Jack was holding the football, twisting it in his hand. “Can we come in?”

That drove home how crazy things had gotten. They
hadn’t asked permission to come into the trailer since elementary school.

“Yeah.”

We all sat down, and for a minute, there was nothing but silence. Jack stood up and began pacing like a small dog on a short chain.

“So who won?” I asked after a bit.

“The game kind of ended when you left. Logan, what the hell were you trying to prove?”

I attempted to smile. “Lost my temper. Sorry.”

Now, normally, that’s all a guy needed to say. Men don’t discuss their feelings.
Sorry
usually covered just about any mistake.

Jack and Tim didn’t smile. Tim sat in the recliner looking solemn.
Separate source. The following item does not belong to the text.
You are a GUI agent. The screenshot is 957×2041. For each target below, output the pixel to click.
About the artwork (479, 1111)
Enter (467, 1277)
Jack tossed the football into the air until it almost kerbonged the ceiling fan.

“Logan,” he said, still looking up. “Your mom called me yesterday.”
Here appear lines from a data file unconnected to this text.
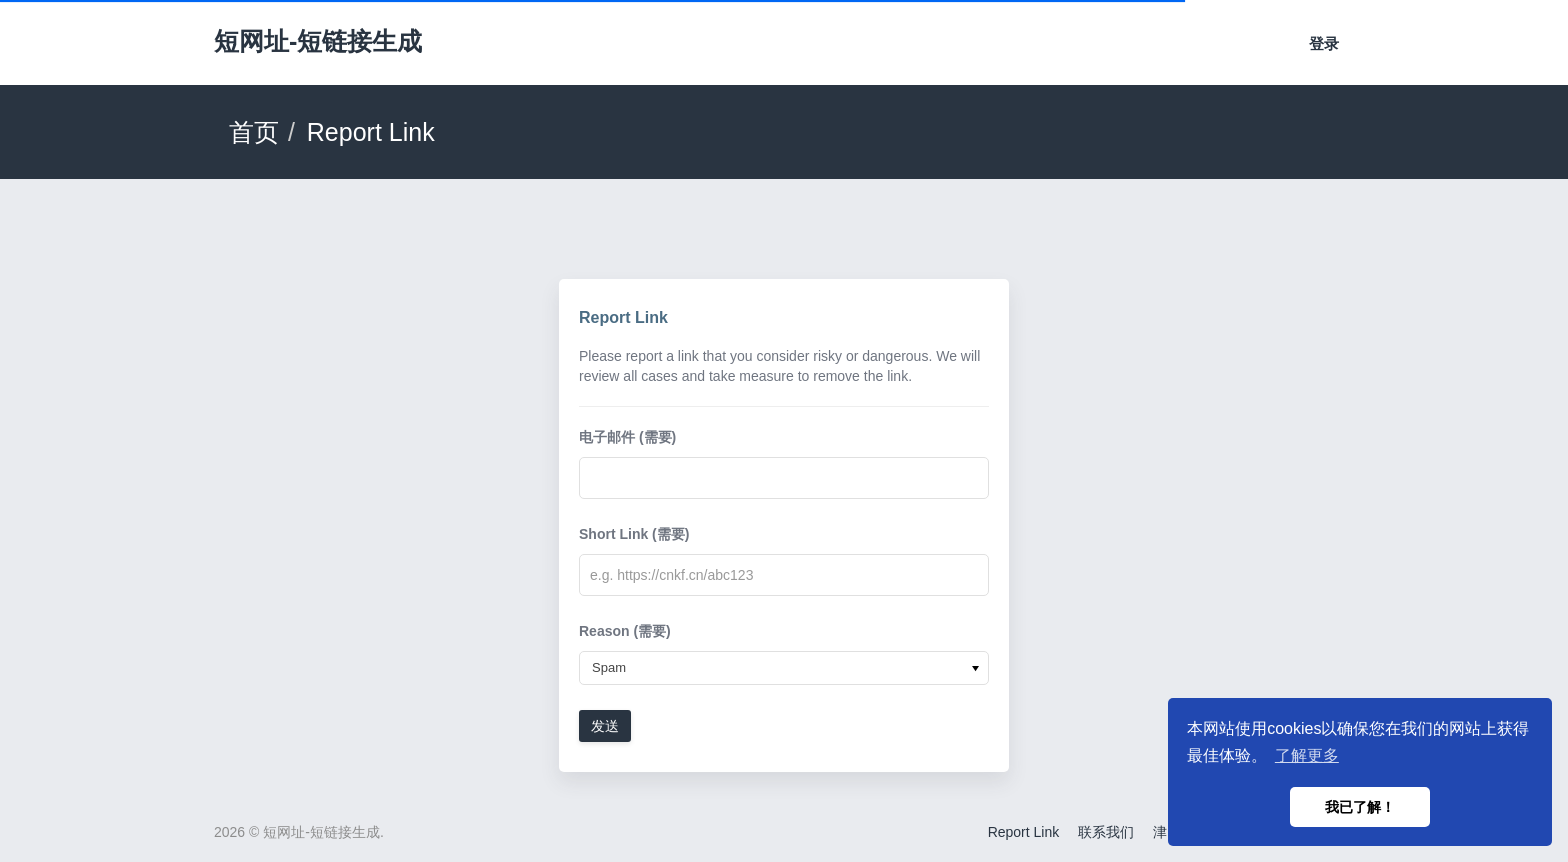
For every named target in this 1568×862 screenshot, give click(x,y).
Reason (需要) (625, 631)
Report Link (1024, 832)
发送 (605, 726)
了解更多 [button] (1307, 755)
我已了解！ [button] (1360, 807)
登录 (1324, 43)
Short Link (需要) (634, 534)
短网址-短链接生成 (318, 41)
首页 (254, 132)
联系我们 (1106, 832)
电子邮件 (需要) (627, 437)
“Very funny.” But no one was laughing.

“He’s serious,” said Tim. “She called me too.”

My eyes widened. “Why would she call you?”

For the first time in years, Jack stood motionless. “She wanted to know if you were on drugs.”

“What would she think that for? She knows I’m not into that shit.”

Jack and Tim exchanged glances. “That’s what we told her,” said Tim. “But she said that for the past week you’ve been hiding in your room. Said you were acting all angry and wouldn’t talk to her.”

Jack spun the football on the coffee table. “We thought
you were just pissed off. But today at the game … Logan, you’re not doing meth, are you?” He wasn’t kidding. That was a serious question.

“No, I’m not on meth.” I was too embarrassed to pretend to be indignant. “I guess I really went nuts back there.”

Tim smiled, just a bit. “I wouldn’t go back to the game next month if I were you. Listen, Logan. We know what’s bothering you.”

I had been getting up to get some sodas, but I froze.
They can’t possibly know
.

“So she lied to you,” said Tim. “You’re not the only guy that’s ever happened to.”

I leaned against our entertainment center, trying to act like I wasn’t bracing myself. The trailer suddenly looked unfamiliar, like this was all some sort of post-enchilada nightmare I was having. Jack and Tim wouldn’t look at me. They knew Sage was a guy. They thought I was gay. Now I was going to have to run off and join the navy so I wouldn’t have to spend the rest of my life living this down.